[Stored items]

======

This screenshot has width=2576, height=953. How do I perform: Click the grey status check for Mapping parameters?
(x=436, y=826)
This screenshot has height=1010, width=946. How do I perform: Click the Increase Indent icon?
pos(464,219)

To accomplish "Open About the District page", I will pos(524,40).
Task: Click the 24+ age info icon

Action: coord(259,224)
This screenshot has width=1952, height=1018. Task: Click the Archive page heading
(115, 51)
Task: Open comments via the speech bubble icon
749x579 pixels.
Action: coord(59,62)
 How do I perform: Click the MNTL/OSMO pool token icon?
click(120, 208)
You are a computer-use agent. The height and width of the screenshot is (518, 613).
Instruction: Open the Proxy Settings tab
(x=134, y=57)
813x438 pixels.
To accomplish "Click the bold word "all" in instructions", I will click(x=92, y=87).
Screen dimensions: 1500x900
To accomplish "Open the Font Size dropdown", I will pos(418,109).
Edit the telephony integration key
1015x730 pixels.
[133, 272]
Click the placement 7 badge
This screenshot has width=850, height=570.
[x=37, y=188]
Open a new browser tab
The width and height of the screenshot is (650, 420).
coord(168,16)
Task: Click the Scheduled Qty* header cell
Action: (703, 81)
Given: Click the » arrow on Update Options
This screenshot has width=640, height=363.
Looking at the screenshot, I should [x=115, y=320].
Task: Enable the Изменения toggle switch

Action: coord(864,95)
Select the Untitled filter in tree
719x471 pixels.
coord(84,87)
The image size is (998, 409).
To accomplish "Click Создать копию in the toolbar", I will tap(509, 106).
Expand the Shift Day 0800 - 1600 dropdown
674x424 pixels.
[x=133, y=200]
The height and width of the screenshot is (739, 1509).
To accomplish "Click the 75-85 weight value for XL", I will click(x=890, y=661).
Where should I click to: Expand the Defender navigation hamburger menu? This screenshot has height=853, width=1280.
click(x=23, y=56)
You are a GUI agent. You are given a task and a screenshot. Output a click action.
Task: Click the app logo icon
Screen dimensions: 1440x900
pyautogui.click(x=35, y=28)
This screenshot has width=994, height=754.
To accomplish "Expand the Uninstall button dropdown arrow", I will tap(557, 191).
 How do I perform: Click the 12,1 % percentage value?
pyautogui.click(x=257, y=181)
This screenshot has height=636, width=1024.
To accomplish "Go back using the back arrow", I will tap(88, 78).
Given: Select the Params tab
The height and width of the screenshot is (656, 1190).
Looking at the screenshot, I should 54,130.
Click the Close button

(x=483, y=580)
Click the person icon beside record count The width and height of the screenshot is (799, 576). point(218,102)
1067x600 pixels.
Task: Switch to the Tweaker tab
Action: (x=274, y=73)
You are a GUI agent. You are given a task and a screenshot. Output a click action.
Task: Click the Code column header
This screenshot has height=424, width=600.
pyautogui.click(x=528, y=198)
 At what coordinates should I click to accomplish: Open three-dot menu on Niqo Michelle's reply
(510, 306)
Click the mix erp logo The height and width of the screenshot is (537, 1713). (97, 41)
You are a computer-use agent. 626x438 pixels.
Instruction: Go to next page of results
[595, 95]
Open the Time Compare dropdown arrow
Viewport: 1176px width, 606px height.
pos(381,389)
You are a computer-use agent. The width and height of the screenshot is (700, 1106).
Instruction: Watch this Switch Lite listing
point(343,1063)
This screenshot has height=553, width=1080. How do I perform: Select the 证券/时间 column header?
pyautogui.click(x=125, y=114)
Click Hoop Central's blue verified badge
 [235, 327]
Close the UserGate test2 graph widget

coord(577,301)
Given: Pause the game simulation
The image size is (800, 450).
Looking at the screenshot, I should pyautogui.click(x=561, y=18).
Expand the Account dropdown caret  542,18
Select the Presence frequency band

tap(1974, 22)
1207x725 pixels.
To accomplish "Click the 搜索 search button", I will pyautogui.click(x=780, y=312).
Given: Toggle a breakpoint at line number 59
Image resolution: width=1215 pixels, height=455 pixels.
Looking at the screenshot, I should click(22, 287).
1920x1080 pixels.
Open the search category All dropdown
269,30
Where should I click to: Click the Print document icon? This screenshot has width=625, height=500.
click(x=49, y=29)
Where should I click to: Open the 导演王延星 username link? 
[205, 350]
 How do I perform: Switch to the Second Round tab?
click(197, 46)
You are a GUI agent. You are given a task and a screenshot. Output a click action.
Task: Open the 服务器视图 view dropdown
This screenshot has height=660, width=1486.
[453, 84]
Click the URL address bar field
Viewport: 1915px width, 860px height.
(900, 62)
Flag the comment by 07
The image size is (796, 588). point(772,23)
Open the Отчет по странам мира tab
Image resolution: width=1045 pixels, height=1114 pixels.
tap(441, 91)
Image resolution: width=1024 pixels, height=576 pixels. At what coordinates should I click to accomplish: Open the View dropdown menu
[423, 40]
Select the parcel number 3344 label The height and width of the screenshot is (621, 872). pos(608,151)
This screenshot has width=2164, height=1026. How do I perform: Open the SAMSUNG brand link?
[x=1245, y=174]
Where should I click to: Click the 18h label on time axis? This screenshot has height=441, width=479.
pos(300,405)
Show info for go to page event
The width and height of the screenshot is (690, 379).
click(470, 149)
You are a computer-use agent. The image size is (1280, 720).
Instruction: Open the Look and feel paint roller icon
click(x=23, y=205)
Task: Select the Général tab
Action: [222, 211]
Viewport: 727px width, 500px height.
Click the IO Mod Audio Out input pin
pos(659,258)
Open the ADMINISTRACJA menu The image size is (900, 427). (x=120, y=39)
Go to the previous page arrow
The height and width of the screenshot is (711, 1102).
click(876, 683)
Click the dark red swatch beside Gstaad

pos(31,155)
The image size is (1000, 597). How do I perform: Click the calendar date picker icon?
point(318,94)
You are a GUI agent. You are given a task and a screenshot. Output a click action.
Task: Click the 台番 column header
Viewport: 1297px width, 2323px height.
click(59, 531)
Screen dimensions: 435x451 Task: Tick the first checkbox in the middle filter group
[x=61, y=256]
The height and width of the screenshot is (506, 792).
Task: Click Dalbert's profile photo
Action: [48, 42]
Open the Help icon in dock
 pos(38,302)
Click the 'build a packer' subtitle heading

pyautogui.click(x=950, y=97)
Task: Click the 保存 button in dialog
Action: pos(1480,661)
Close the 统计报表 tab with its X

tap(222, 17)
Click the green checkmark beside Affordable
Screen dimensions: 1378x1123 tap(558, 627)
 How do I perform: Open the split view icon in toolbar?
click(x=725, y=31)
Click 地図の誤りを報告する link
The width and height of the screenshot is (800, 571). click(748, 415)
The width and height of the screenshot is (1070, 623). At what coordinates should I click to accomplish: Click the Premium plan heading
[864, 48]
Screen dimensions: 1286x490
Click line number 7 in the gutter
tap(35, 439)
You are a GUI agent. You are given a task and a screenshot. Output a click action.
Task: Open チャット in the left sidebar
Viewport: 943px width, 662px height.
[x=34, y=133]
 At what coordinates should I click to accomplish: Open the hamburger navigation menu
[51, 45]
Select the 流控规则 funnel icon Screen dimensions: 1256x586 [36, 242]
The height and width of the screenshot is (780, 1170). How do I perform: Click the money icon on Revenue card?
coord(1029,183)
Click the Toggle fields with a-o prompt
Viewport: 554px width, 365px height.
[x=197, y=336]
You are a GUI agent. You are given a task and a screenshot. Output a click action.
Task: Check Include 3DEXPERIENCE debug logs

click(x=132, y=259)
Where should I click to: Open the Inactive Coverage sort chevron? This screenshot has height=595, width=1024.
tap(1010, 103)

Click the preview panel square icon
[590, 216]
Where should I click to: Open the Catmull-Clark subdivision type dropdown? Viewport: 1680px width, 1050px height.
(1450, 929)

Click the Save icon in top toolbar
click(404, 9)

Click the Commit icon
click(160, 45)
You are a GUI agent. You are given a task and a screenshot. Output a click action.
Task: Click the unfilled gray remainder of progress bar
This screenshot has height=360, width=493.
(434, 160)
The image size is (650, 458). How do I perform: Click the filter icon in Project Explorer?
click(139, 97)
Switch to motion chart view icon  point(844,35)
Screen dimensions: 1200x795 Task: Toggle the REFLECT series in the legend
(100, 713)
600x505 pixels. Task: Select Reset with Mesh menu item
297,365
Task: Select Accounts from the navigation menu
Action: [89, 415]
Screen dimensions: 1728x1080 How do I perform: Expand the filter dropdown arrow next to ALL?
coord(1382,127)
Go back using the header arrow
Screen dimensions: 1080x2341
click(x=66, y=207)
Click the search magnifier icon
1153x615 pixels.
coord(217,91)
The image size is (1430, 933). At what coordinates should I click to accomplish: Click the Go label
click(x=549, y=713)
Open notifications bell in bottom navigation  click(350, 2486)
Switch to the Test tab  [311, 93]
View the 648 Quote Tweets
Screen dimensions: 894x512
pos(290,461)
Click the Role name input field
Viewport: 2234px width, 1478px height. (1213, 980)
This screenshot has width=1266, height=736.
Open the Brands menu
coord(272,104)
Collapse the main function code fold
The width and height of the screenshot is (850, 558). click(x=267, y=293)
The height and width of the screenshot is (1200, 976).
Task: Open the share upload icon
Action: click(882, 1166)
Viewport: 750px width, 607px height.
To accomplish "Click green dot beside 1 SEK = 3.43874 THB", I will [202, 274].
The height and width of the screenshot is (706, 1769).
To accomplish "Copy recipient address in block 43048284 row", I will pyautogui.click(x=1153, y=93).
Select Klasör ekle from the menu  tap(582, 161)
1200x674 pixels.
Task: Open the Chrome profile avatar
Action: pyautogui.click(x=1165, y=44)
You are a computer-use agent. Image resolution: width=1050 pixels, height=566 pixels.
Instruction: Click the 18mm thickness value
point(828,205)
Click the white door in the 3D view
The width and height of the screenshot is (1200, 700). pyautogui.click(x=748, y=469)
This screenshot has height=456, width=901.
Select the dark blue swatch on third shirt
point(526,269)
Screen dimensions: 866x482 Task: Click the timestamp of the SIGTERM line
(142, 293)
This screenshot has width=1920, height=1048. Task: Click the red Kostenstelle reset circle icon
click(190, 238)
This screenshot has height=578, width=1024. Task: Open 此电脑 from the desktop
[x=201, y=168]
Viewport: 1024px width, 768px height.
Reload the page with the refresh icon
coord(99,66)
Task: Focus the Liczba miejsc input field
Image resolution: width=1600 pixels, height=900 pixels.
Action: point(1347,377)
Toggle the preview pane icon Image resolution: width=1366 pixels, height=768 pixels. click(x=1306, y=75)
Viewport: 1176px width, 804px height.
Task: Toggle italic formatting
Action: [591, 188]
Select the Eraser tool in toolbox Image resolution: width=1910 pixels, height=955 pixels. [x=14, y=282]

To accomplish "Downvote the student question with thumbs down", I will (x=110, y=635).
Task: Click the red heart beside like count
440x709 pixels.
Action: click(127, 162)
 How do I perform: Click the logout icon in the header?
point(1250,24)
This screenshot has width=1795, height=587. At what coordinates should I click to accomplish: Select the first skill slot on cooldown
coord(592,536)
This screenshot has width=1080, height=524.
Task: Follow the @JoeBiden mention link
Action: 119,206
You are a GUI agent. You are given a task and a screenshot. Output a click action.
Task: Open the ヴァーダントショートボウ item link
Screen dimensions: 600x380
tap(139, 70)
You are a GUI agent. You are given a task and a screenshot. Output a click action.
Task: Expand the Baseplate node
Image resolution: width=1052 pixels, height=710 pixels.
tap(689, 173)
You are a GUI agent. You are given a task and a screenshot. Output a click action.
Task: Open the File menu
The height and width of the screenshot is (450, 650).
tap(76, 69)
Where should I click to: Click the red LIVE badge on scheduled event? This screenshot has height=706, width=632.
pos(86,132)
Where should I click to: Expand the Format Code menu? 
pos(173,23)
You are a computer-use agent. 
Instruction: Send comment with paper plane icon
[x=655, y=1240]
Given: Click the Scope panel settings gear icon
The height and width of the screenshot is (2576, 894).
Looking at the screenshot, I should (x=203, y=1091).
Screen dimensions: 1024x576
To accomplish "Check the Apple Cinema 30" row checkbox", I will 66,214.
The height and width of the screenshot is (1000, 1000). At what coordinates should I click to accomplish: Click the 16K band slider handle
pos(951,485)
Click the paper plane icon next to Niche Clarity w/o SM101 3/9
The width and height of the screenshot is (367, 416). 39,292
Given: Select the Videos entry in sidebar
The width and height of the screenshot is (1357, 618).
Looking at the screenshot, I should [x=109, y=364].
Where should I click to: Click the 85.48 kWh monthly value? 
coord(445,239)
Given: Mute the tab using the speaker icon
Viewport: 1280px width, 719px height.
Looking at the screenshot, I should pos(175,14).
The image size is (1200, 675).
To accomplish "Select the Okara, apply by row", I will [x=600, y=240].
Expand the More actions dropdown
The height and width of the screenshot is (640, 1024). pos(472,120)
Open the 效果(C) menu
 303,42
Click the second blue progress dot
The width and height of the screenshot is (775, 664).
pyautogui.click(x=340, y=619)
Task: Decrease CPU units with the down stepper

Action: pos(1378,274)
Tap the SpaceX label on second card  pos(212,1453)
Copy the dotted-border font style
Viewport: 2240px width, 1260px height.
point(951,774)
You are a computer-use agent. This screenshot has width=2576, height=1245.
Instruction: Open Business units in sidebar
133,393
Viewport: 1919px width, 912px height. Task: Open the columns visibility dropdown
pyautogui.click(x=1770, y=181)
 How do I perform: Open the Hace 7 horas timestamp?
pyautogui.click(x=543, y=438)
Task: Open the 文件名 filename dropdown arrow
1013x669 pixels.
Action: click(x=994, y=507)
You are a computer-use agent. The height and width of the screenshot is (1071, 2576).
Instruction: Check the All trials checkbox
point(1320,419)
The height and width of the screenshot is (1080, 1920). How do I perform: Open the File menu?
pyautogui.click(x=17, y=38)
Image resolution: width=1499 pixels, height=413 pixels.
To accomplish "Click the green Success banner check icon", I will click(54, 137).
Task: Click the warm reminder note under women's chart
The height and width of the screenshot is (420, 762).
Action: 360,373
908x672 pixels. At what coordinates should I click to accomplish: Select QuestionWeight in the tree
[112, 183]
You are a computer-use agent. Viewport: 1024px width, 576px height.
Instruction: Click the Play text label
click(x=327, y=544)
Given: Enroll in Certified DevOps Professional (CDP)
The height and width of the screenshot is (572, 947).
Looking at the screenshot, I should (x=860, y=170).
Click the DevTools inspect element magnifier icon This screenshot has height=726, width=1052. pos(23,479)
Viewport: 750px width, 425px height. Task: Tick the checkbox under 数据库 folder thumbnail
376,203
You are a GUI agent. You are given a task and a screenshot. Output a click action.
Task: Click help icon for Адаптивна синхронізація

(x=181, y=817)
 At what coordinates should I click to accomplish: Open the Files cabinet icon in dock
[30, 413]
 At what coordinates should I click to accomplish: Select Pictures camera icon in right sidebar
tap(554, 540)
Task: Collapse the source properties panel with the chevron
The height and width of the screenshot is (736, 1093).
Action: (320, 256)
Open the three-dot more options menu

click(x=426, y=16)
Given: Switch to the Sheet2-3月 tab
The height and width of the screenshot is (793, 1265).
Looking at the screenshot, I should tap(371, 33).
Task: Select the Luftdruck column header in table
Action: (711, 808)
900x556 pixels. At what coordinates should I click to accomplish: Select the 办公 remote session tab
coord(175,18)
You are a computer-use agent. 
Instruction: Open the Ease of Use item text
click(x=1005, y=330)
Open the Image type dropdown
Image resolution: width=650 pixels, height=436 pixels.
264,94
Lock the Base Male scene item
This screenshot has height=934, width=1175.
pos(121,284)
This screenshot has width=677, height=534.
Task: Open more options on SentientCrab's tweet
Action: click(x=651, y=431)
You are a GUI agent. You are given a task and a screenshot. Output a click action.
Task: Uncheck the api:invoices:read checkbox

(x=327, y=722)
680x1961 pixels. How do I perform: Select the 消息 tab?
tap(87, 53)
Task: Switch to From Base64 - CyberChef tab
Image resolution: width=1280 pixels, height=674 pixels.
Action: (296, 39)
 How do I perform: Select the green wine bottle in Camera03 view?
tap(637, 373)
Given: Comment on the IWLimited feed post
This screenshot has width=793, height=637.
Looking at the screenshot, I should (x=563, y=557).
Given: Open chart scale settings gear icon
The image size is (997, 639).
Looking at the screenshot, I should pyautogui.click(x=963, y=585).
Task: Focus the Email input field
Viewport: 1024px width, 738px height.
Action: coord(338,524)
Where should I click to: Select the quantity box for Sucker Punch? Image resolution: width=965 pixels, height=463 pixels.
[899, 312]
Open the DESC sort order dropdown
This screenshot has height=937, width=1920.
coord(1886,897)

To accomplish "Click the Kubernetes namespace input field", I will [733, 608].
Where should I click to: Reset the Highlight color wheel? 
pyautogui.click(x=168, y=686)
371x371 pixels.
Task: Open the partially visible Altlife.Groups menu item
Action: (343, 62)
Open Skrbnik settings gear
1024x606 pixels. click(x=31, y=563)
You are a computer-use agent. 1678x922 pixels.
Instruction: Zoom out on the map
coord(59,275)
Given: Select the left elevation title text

======

About this task: Word for word, repeat the data from its first line through the line with "The height and width of the screenshot is (739, 1509).", including both of those lines and no others.

Answer to this task:
This screenshot has width=2576, height=953. How do I perform: Click the grey status check for Mapping parameters?
(x=436, y=826)
This screenshot has height=1010, width=946. How do I perform: Click the Increase Indent icon?
pos(464,219)

To accomplish "Open About the District page", I will pos(524,40).
Task: Click the 24+ age info icon

Action: coord(259,224)
This screenshot has width=1952, height=1018. Task: Click the Archive page heading
(115, 51)
Task: Open comments via the speech bubble icon
749x579 pixels.
Action: coord(59,62)
 How do I perform: Click the MNTL/OSMO pool token icon?
click(120, 208)
You are a computer-use agent. The height and width of the screenshot is (518, 613).
Instruction: Open the Proxy Settings tab
(x=134, y=57)
813x438 pixels.
To accomplish "Click the bold word "all" in instructions", I will click(x=92, y=87).
Screen dimensions: 1500x900
To accomplish "Open the Font Size dropdown", I will pos(418,109).
Edit the telephony integration key
1015x730 pixels.
[133, 272]
Click the placement 7 badge
This screenshot has width=850, height=570.
[x=37, y=188]
Open a new browser tab
The width and height of the screenshot is (650, 420).
coord(168,16)
Task: Click the Scheduled Qty* header cell
Action: (703, 81)
Given: Click the » arrow on Update Options
This screenshot has width=640, height=363.
Looking at the screenshot, I should [x=115, y=320].
Task: Enable the Изменения toggle switch

Action: coord(864,95)
Select the Untitled filter in tree
719x471 pixels.
coord(84,87)
The image size is (998, 409).
To accomplish "Click Создать копию in the toolbar", I will tap(509, 106).
Expand the Shift Day 0800 - 1600 dropdown
674x424 pixels.
[x=133, y=200]
The height and width of the screenshot is (739, 1509).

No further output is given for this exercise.